This repository contains the source code to replicate the experimental results in our paper.
We use Anaconda 24.3.0 to set up our virtual environment in Python.
conda create -n private-synthetic-text-generation python=3.8
conda activate private-synthetic-text-generation
We install the remaining requirements with pip.
pip install torch==2.3.0 torchvision==0.18.0 torchaudio==2.3.0 --index-url https://download.pytorch.org/whl/cu118
pip install -r requirements.txt
Please download the respective datasets and put the csv files in the destination folders (SWMH access needs to be granted by its creators).
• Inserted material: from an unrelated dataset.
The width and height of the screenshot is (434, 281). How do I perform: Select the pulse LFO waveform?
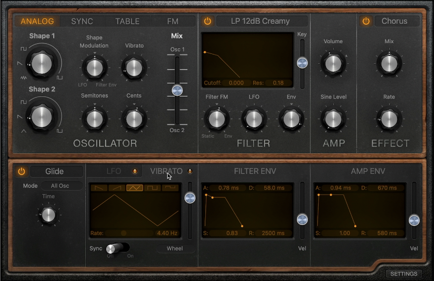[x=170, y=188]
Dataset | Source | Manually move to |
---|---|---|
Drugs.com | Already in Repository | not needed |
SPAM | 🔗 | data/spam/ 📂 |
SWMH | 🔗 | data/swmh/ 📂 |
Thumbs-Up | Already available on huggingface datasets | not needed |
WebMD | 🔗 | data/webmd/ 📂 |
Then you can run the three preprocessing script:
python preprocessing.py
python create_samples.py
python create_val_sets.py
Our code relies on some publicly available text diffusion model checkpoints, which you can download here:
Model | Source | Manually move to |
---|---|---|
GENIE | 🔗 | GENIE/ 📂 |
DiffuSeq | 🔗 | DiffuSeq/ 📂 |
SeqDiffuSeq | t.b.d. | SeqDiffuSeq/ 📂 |
Please use the following citation:
@misc{ochs2024privatesynthetictextgeneration,
title={Private Synthetic Text Generation with Diffusion Models},
author={Sebastian Ochs and Ivan Habernal},
year={2024},
eprint={2410.22971},
archivePrefix={arXiv},
primaryClass={cs.CL},
url={https://arxiv.org/abs/2410.22971},
}
This repository contains experimental software and is published for the sole purpose of giving additional background details on the respective publication.